The E and X name prefix and suffix, as in EAX, are used to address either the the lower 16 bits of the register (just AX), or all 32 bits (EAX).

The cryptic-looking "nv up ei pl nz na po nc" letter combinations reveal the current contents of the FLAGS register. Because it is a bitmask, the bits in FLAGS are displayed (as above) according to their meaning, and not as a number. "nz" means "not zero" (zero flag not set), "po" means "parity odd", "nc" is "no carry" (carry flag not set), and so on for roughly 20 different flags (the debugger's 'r' command doesn't display all 20).

Individual bits within that register are set or cleared for specific reasons, including comparison operations. For example, if the result of a comparison between EAX and EBX deduces that they contain the same value, the "zero flag" within the FLAGS register is set to TRUE (1) - there is zero difference between them. Subsequently, a JZ (jump if zero flag set) instruction may cause the execution to continue at a different point in code which is there to deal with the implications of those two numbers being equal. That is an example of conditional branching which is the cornerstone of computing - it was theorised about by Charles Babbage in the 19th century.

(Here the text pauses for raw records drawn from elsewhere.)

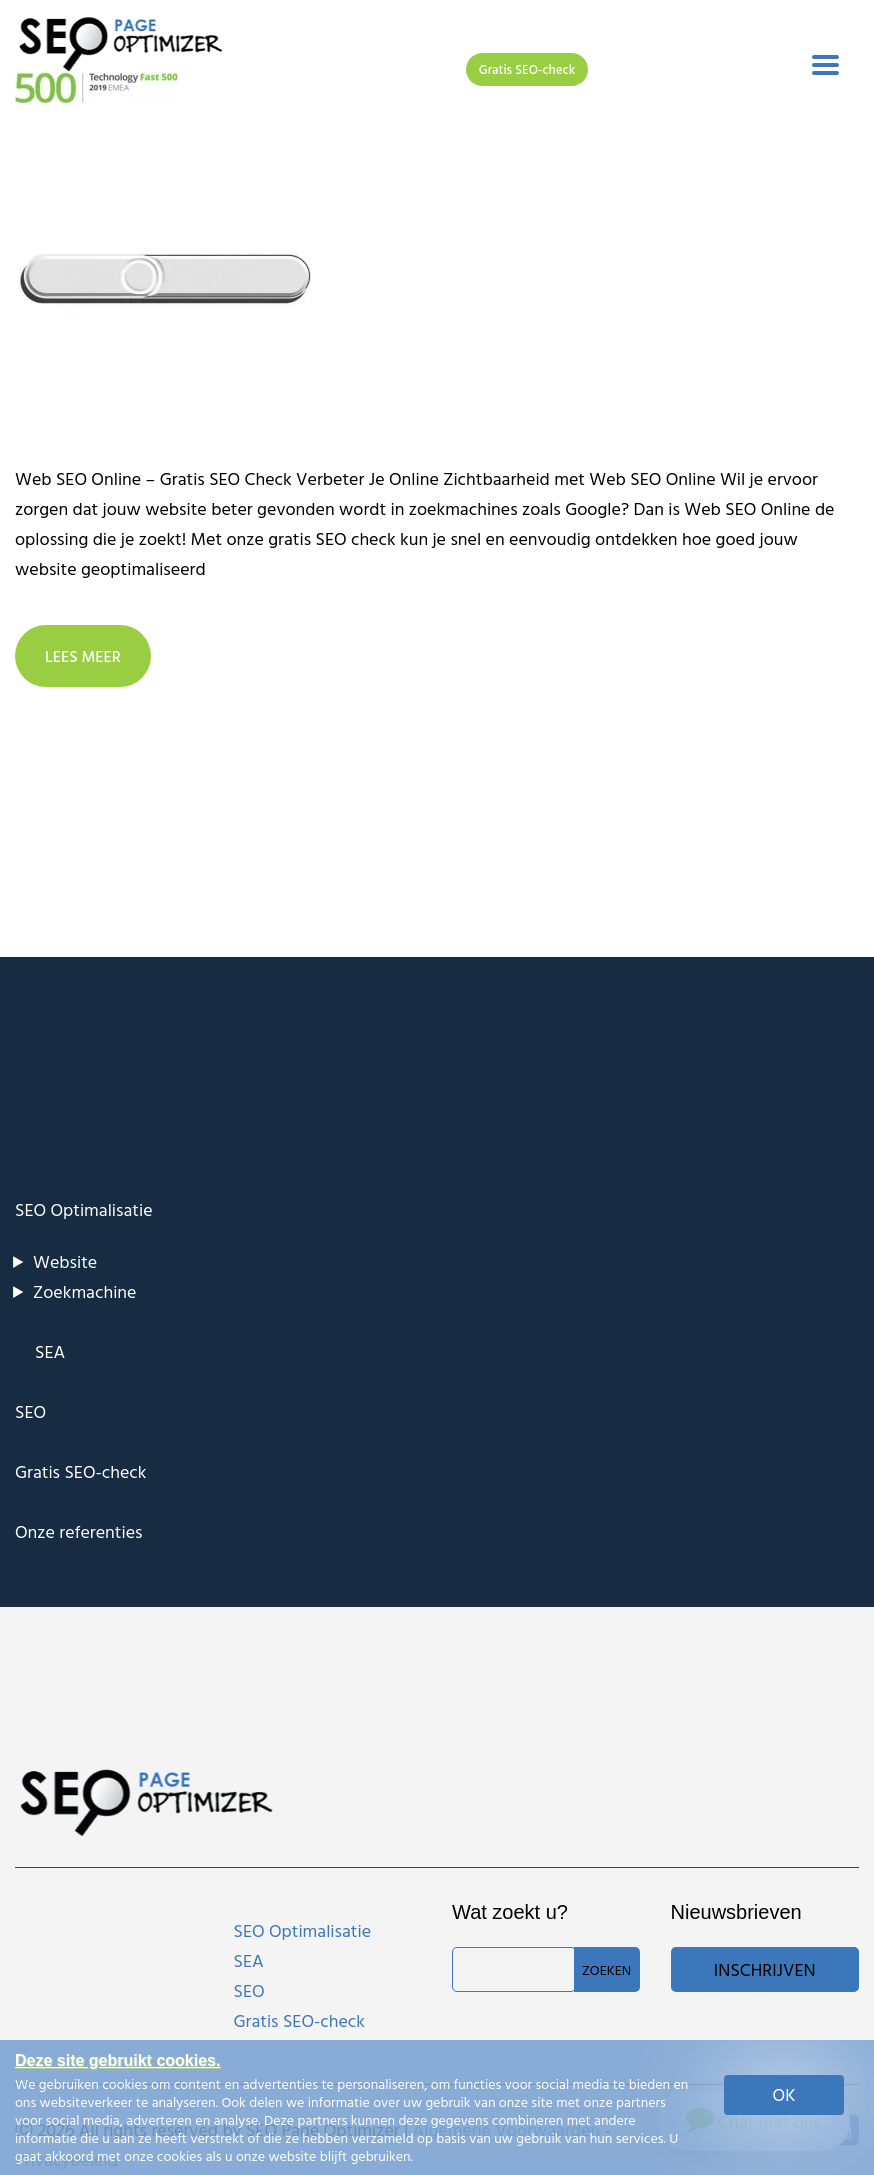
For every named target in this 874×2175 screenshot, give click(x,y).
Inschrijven (765, 1969)
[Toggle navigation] (825, 65)
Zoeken (606, 1969)
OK (784, 2094)
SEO (30, 1411)
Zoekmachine (84, 1291)
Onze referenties (78, 1531)
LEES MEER (83, 656)
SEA (50, 1351)
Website (65, 1261)
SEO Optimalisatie (84, 1209)
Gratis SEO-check (527, 69)
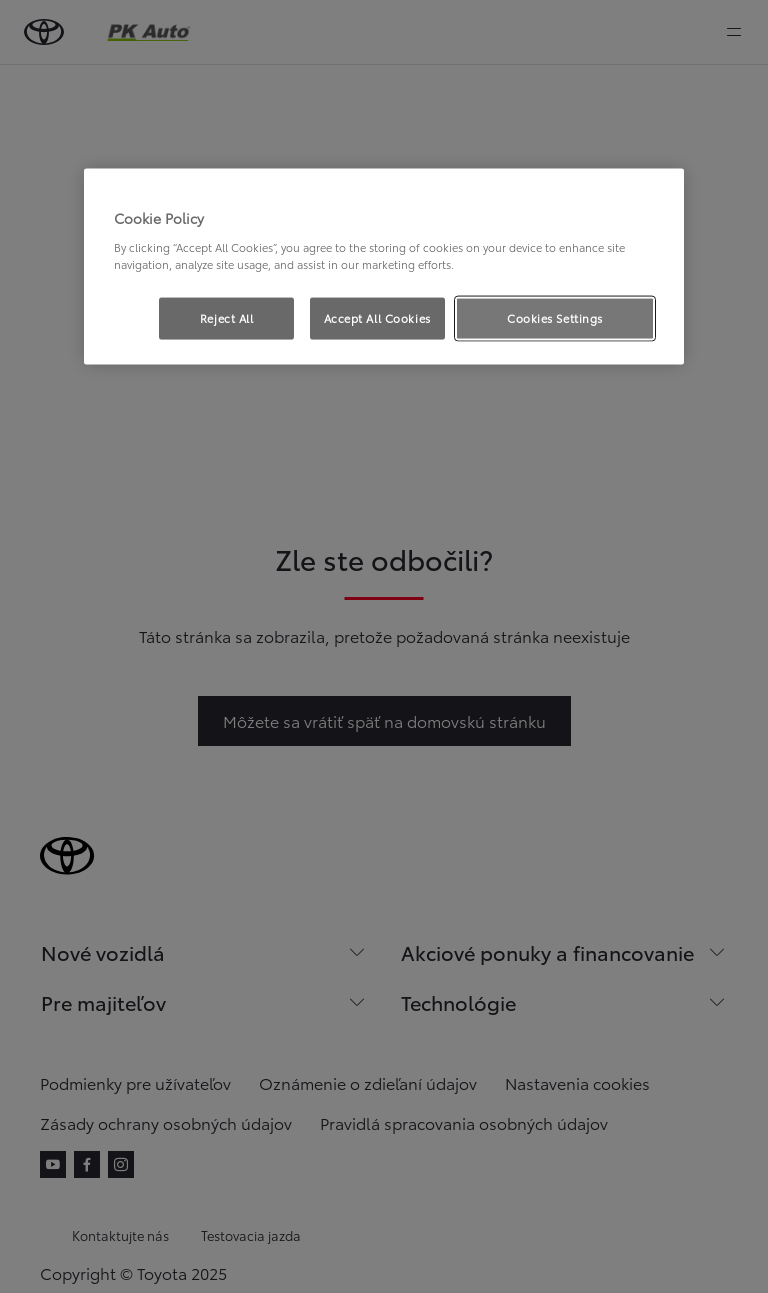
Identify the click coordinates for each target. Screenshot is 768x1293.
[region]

Here is what a typical series of processor instructions looks like, "unassembled" using the debugger's 'u' command (I added the comments in green):

8052701c mov eax,edi // MOVe contents of EDI into EAX (copy them)
8052701e lea ecx,[eax+1] // Load Effective Address, here simply setting ECX = EAX +1
80527021 mov dl,byte ptr [eax] // MOVe contents of byte pointed at by EAX into the beginning of the D register.
80527023 inc eax // INCrement EAX by one

This is the only "language" that a processor understands. The vast majority of NTOSKRNL, user32.dll, ntdll.dll, and all other executable files consists of incredibly complex and intricate series of similar instructions which are usually translated ("compiled") from an original source written in a higher-level programming language such as C.

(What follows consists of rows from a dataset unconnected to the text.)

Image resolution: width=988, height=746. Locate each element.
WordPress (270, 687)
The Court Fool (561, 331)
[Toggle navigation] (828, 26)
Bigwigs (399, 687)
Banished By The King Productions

By initiating the execution of such a series of instructions at a given starting point, a "thread" (of execution) is brought into temporary existence. Each processor core is capable of following the instructions of only one such thread at any given time. Once every 15 milliseconds, the OS makes a decision as to whether it is appropriate to allow a different thread to have its slice of processor time, called "pre-empting" the currently running thread, or whether the current thread should be allowed to continue. By quickly swapping between many different threads in that manner, the OS makes it look like several things are happening at once, although in reality the number of things (threads) happening concurrently is exactly equal to the number of processor cores.

In order to temporarily suspend a thread in favour of another one, the OS must be able to record the current state of each of the processor registers for the thread being suspended. Later, when the suspended thread is to be reanimated, the previously saved register values for that thread are restored into corresponding processor registers, and execution is allowed to resume exactly at the point where it was previously suspended. The thread is not aware of being parked aside occasionally; from its point of view, it is merely executing a sequence of instructions until the end of the sequence is encountered.

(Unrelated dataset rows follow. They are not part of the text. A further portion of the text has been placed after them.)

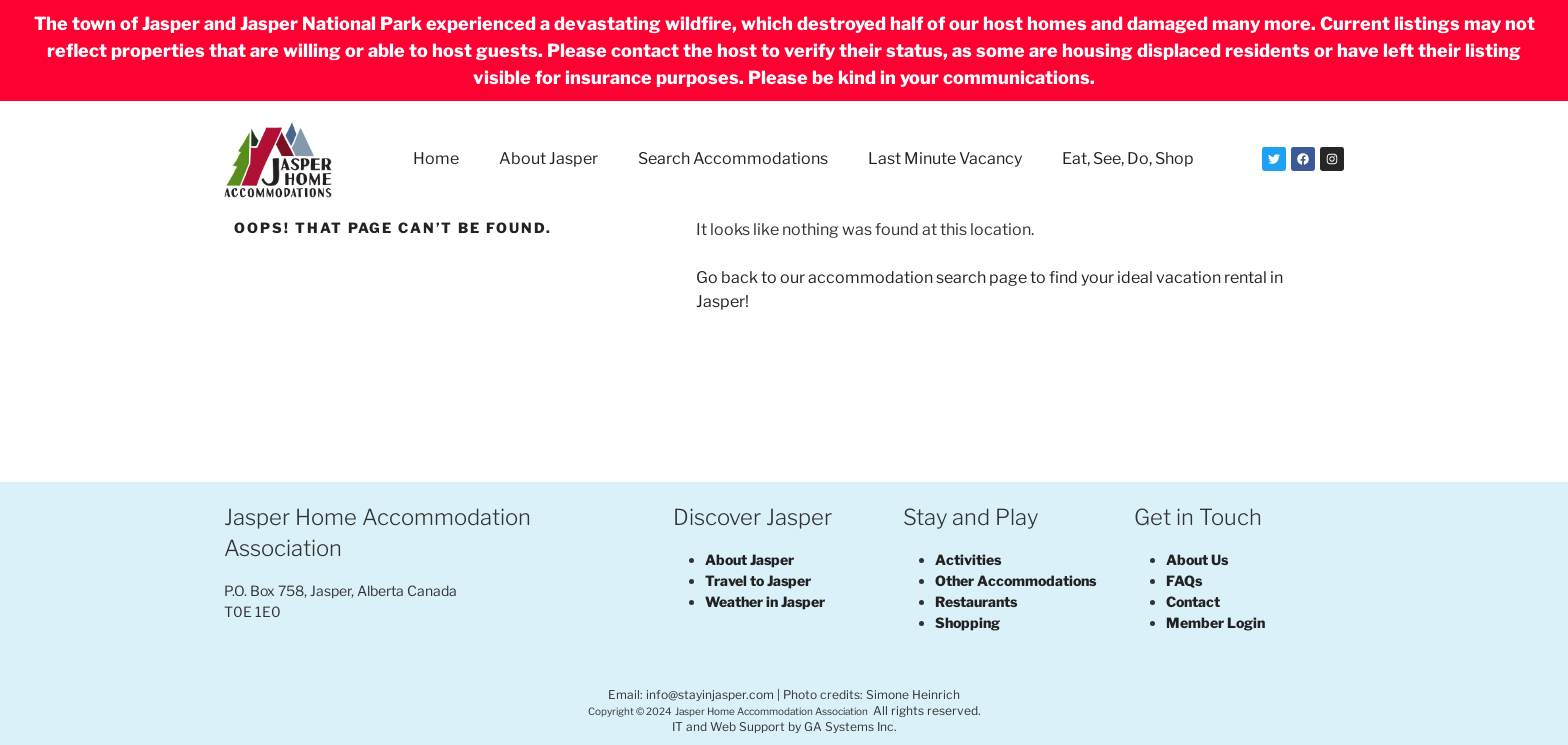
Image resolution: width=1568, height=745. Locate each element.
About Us (1197, 559)
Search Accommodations (733, 158)
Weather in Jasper (765, 601)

A CONTEXT structure is used by the OS to store (in memory) the register values for a given thread. We can use the debugger's 'dt' ("dump type") command to see the members of the CONTEXT struct:

kd> dt nt!_CONTEXT
+0x000 ContextFlags : Uint4B
... omitted for clarity...
+0x09c Edi : Uint4B
+0x0a0 Esi : Uint4B
+0x0a4 Ebx : Uint4B
+0x0a8 Edx : Uint4B
+0x0ac Ecx : Uint4B
+0x0b0 Eax : Uint4B
+0x0b4 Ebp : Uint4B
+0x0b8 Eip : Uint4B
+0x0bc SegCs : Uint4B
+0x0c0 EFlags : Uint4B
+0x0c4 Esp : Uint4B
+0x0c8 SegSs : Uint4B
+0x0cc ExtendedRegisters : [512] UChar

The computer's memory normally contains many instances of the CONTEXT struct, each of which pertains to a single thread. A bugcheck minidump contains (at least) the context of the thread that caused the crash - i.e. the content of the processor's registers at the point where the crash condition was detected. That information can subsequently be used by developers for the purpose of understanding the code-level reasons behind a crash.